_Textauszug_
Denn es geht wieder aufwärts, am Bjelasnica, dem Ort der olympischen Herrenabfahrt von 1984. Nach über zehn Jahren sind endlich alle Lifte repariert. Sogar der bis zuletzt ramponierte Sessellift, der knapp unterhalb des 2067 Meter hohen Gipfels endet. 1993 hatten Einheiten der bosnischen Serben die Transportanlagen sowie drei Hotels und das olympische Pressezentrum zerstört. Wochenlang hatten sie am Bjelasnica in Stellung gelegen, die Granatwerfer auf die Olympiastadt im Tal gerichtet, und als sie schließlich abzogen, war Sarajewos alpines Mekka nur noch ein Haufen Schutt.

Den olympischen Abfahrtslauf gewann seinerzeit ein Amerikaner vor einem Schweizer und einem Österreicher. Jetzt machen die Deutschen hier das Rennen. Und die Spanier. Und die anderen in Bosnien stationierten Eufor- und Nato-Soldaten, die in ihrer Freizeit zum Skifahren herauf kommen. Außer ihnen und den Einheimischen gibt es am Bjelasnica bislang nur einige Skitouristen aus Kroatien und der Türkei. Doch das soll sich nun ändern.

Fenster und Läden neu

Der Hang gegenüber der Abfahrtsstrecke wird derzeit bebaut. Zwei chaletartige Appartementgebäude stehen schon, und davor zwei Zeilen Reihenhäuser in bosnischem Landhausstil mit Fensterläden und hölzernen Dachschindeln. Weitere Gebäude sind geplant, auch Hotels und Geschäfte.

_Bereitgestellte Daten_
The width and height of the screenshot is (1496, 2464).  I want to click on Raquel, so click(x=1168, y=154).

_Aufgaben_
A) Beantworten Sie anhand des Textes über den Bjelasnica die folgenden Fragen:
(i) Wie hoch ist der Gipfel des Bjelasnica?
(ii) Aus welchen beiden Ländern kommen bislang einige Skitouristen an den Bjelasnica?
(iii) Wie viele chaletartige Appartementgebäude stehen am Hang gegenüber der Abfahrtsstrecke schon?
B) Schreiben Sie aus dem Text über den Bjelasnica den Abschnitt von „Der Hang gegenüber“ bis einschließlich „Hotels und Geschäfte.“ wortgetreu ab.

_Lösungen_
A)
(i) 2067 Meter
(ii) Aus Kroatien und der Türkei
(iii) Zwei

B)
Der Hang gegenüber der Abfahrtsstrecke wird derzeit bebaut. Zwei chaletartige Appartementgebäude stehen schon, und davor zwei Zeilen Reihenhäuser in bosnischem Landhausstil mit Fensterläden und hölzernen Dachschindeln. Weitere Gebäude sind geplant, auch Hotels und Geschäfte.